A key objective is to remove barriers to tertiary education, including economic, geographical, family and work commitments, and previous negative experiences. To achieve this, Te Wānanga o Aotearoa minimises fees, maximises programme options and locations, offers flexible learning hours and provides student support. The resulting programme mix balances these objectives.

==Student demographics and achievement==
In 2010, 35,991 students studied at Te Wānanga o Aotearoa. Of these, 18,020 (50.1%) indicated Māori whakapapa and 3,702 (10.3%) indicated Pasifika origins. Sixty-eight per cent of students were women and 52% were over 40.

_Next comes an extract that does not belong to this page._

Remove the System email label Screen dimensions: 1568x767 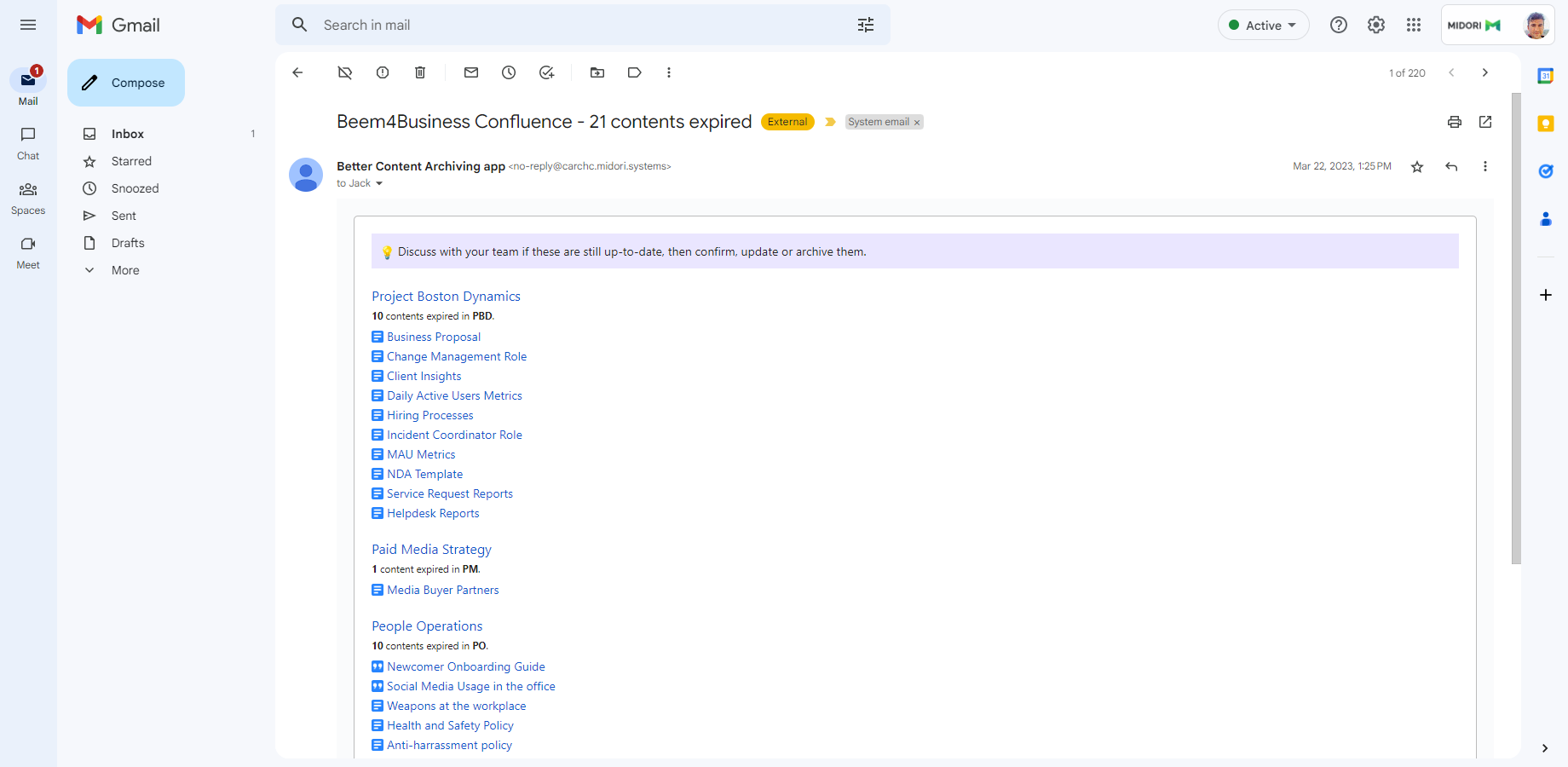[917, 122]
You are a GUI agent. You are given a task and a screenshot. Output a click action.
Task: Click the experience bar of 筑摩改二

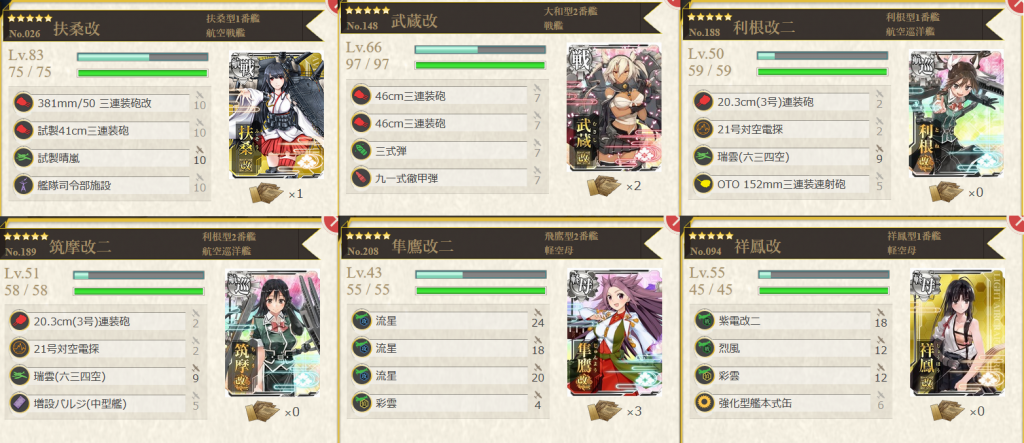[x=138, y=276]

Thirty-eight per cent of enrolling students in 2010 had no qualifications and 30% were unemployed. Student satisfaction was high in 2010, with 91% satisfied with their tutor and 90% satisfied with their learning environment. Satisfaction was also high with learning resources, programmes, and facilities.

In 2010, Te Wānanga o Aotearoa's overall programme graduation rate was 70%, with course completion and retention rates of 78% and 81% respectively.

==Initiatives==

=== Mātātahi Mataora ===
Te Wānanga o Aotearoa has increasingly catered to mature students as its reputation for inclusive adult education has grown. While continuing this commitment, the organisation is also focusing on youth.

In response to high youth unemployment, Te Wānanga o Aotearoa introduced youth initiatives to ease the transition from secondary to tertiary education. These include full-time youth learning facilities and day courses for those in mainstream secondary schools.

=== Open Wānanga ===
Open Wānanga, formerly a subsidiary, provided home-based learning. Popular subjects included Māori history and knowledge and English language. It was reintegrated into Te Wānanga o Aotearoa in 2015.